● Given records:
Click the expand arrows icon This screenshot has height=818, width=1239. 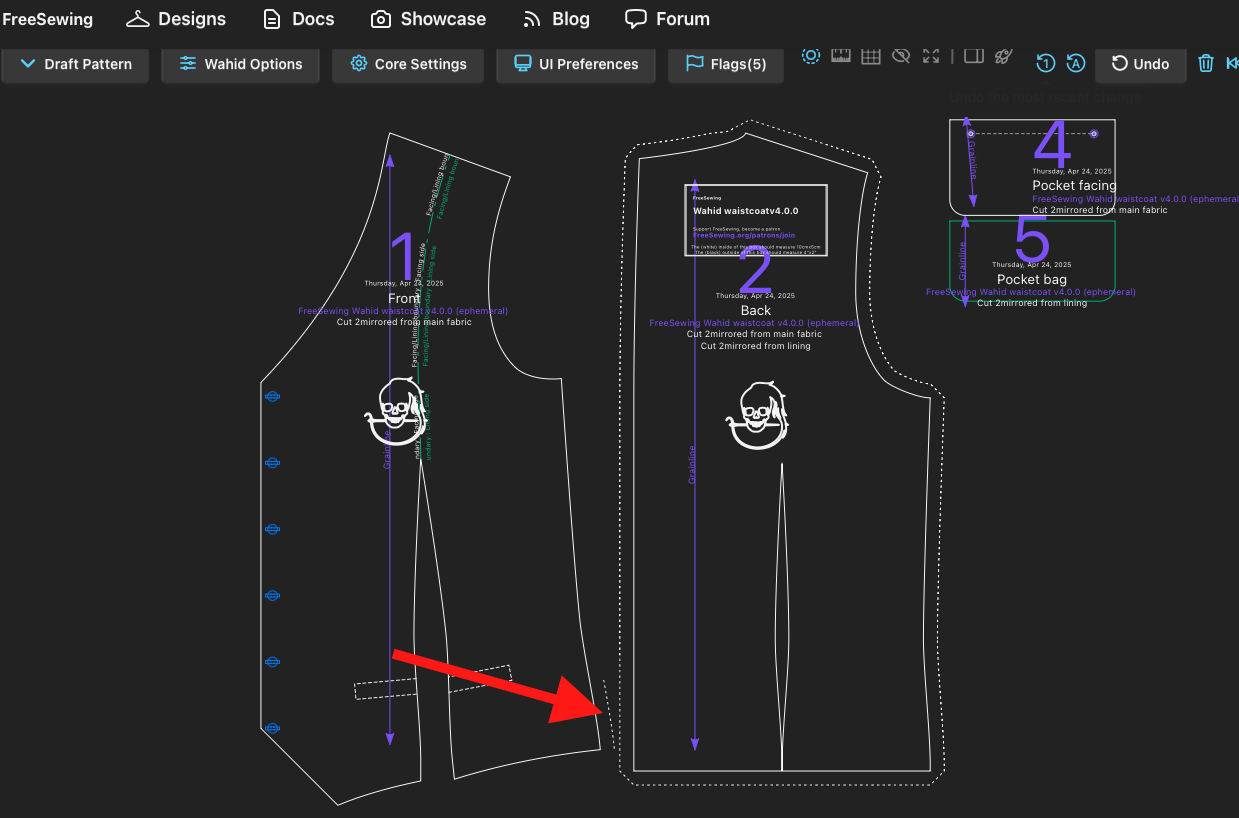[931, 56]
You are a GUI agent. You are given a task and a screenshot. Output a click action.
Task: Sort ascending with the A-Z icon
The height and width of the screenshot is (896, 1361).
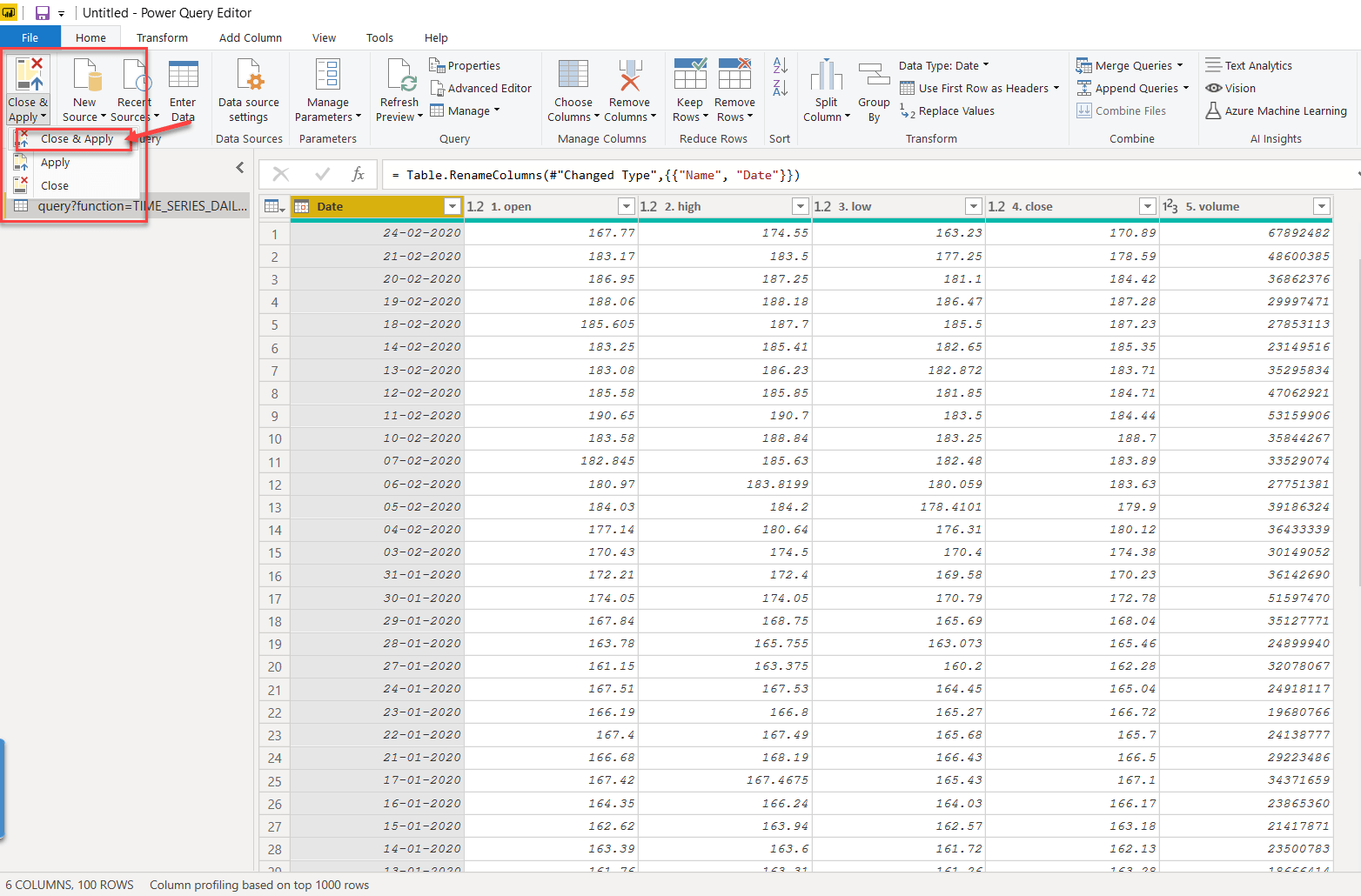(780, 65)
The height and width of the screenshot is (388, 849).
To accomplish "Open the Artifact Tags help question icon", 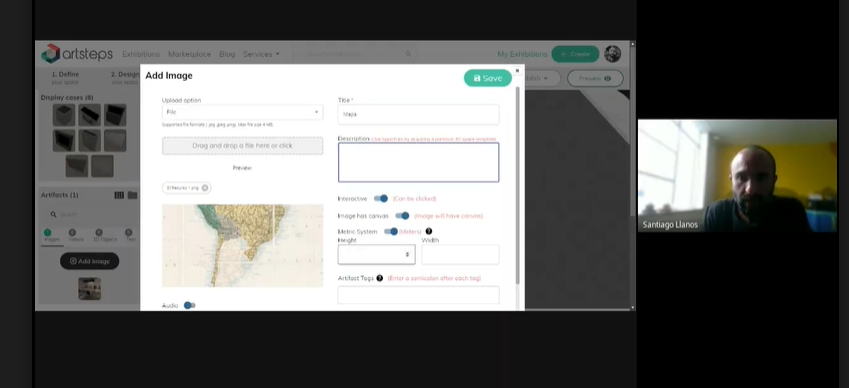I will 380,278.
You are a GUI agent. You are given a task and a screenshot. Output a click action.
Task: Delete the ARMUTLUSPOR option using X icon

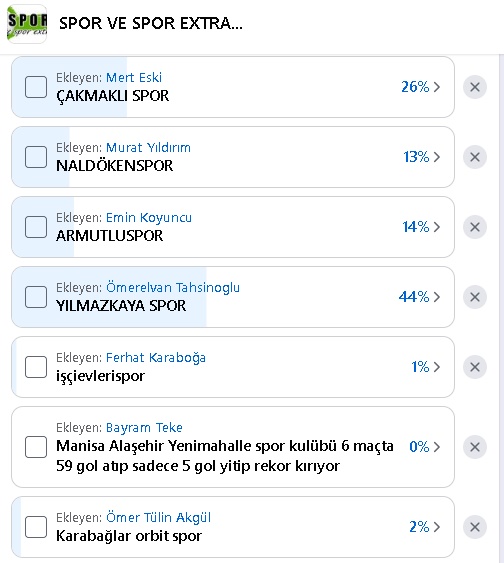(475, 227)
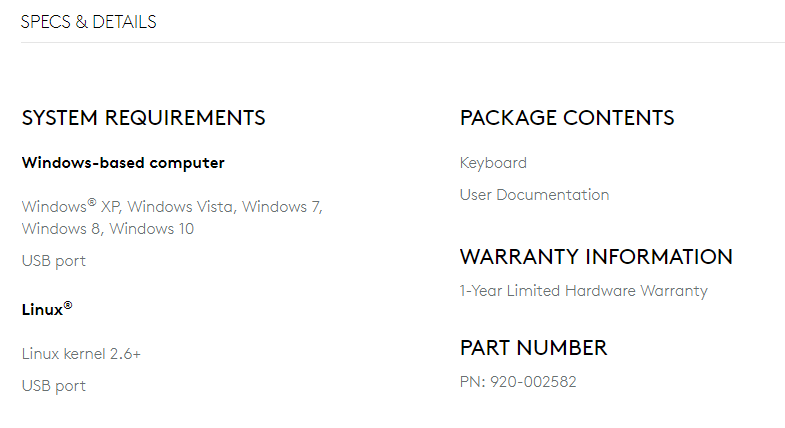This screenshot has width=785, height=428.
Task: Click the User Documentation item
Action: 534,195
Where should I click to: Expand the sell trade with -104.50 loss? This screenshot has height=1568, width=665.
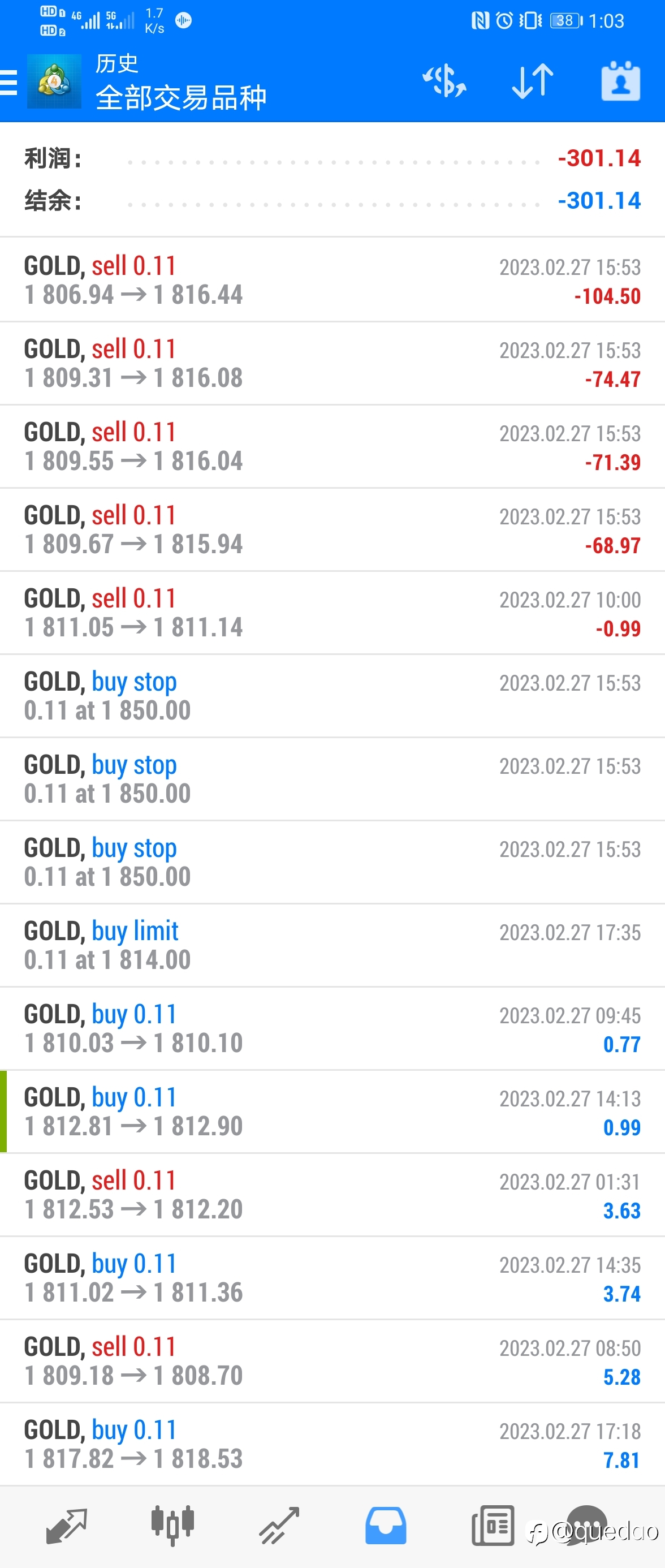coord(332,280)
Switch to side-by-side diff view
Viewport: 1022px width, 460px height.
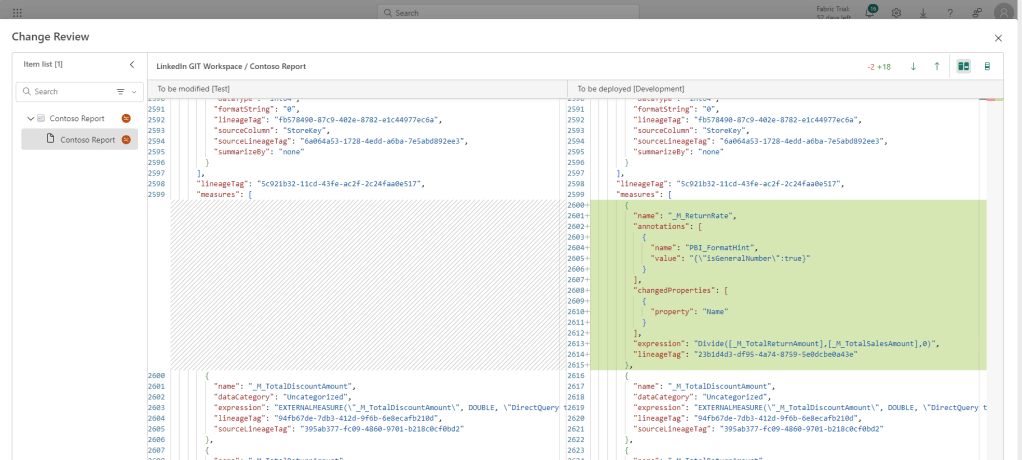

● Your goal:
Using the listing above, copy every line from the line containing "Where should I" through the last one, both included, and no other lines. Pictures stay out.

● Solution to this exercise:
Where should I click to: Expand the sell trade with -104.50 loss? This screenshot has height=1568, width=665.
coord(332,280)
Switch to side-by-side diff view
Viewport: 1022px width, 460px height.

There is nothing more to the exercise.